Hong Leong Investment Bank (HLIB) Research sees the latest development as an opportunity for a short rally, especially given how badly some counters have been hit since the tariff saga began on April 2.
“Notable laggards include UWC Bhd, Greatech, Pentamaster Corp Bhd, Inari, Frontken and ViTrox,” it notes.
These companies, many of them tied to the smartphone and equipment segments, bore the brunt of market anxiety.
But even as the United States loosens its grip, China has tightened its own rules.
HLIB Research highlights a change in how China determines the origin of imported chips – now based on fabrication site rather than design or packaging origin.
“This change strategically benefits US fabless chip designers such as AMD, Nvidia, and Qualcomm.. but will penalise integrated device manufacturers such as Intel, Texas Instruments, Analog Devices, and GlobalFoundries,” it highlights.
This nuanced change has ripple effects, even for Malaysian players.
“For example, we understand Broadcom manufactures its Radio Frequency (RF) Film Bulk Acoustic Resonator filters at its Fort Collins, Colorado fab before sending them to Malaysia for packaging and final testing,” HLIB Research points out.
With China’s 125% tariff applying based on US fabrication, Inari – whose RF segment contributes 60% to 70% of sales – may face pressure.
HLIB Research notes: “We estimate the RF front-end subsystem to constitute only 5% to 7% of the total bill-of-materials for the iPhone... cost increases, though not ideal, would likely remain manageable.”
For now, HLIB Research is keeping its “neutral” view, but it suggests a tactical rally may be in play.
“We continue to be cautious on the sector, given also mixed fundamentals over the short to mid-term,” it states.
The research house’s top picks include ITMAX System Bhd and SMRT Holdings Bhd, citing their stronger domestic focus and less exposure to the global policy storm.
TA Research is more optimistic. “The research house is positive on news of the tariff exemptions, as it provides temporary relief for local tech players.
It is maintaining its “overweight” stance, with “buy” calls on Inari, Unisem (M) Bhd, Malaysian Pacific Industries Bhd and Elsoft Research Bhd.
On the domestic front, TA Research points to structural positives that may insulate Malaysia’s semiconductor sector from global tremors.
“The escalating trade tensions between the United States and China could lead to greater trade diversion opportunities for Malaysia under the China Plus One strategy,” it says, adding that the National Semiconductor Strategy could help Malaysia move up the value chain in the global semiconductor industry.
Encouraging sales
Meanwhile, global fundamentals remain encouraging.
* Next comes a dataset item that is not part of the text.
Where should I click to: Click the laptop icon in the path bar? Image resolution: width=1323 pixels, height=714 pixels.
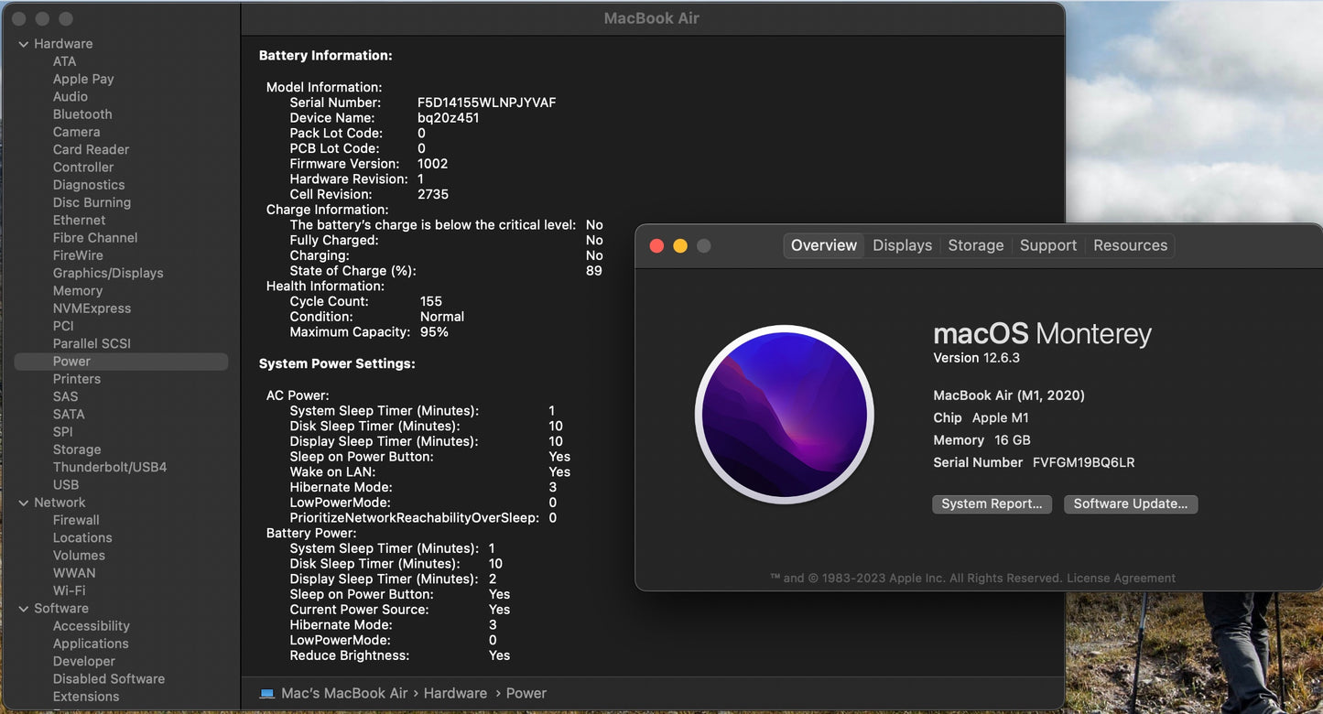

According to the Semiconductor Industry Association, global semiconductor sales in February 2025 stood at US$54.9bil, a 17.1% year-on-year jump despite a mild 2.9% monthly dip.
The Americas led growth with a 48.4% increase.
The gains were primarily fuelled by demand for logic and memory products, boosted by the surge in generative AI applications.
TA Research believes the slight slowdown was “partly due to slower growth in consumer and automotive segments”, but sees the broader trajectory as intact.
In sum, Malaysia’s semiconductor sector finds itself momentarily in the sun, thanks to temporary tariff reprieves and resilient global demand.
But with political uncertainty, retaliatory trade moves, and policy flip-flops still in the air, the rally could be more a sprint than marathon.
Investors, like the chipmakers themselves, may have to stay agile.
Malaysia must continue navigating a rapidly shifting landscape – with one eye on Washington and the other on Beijing.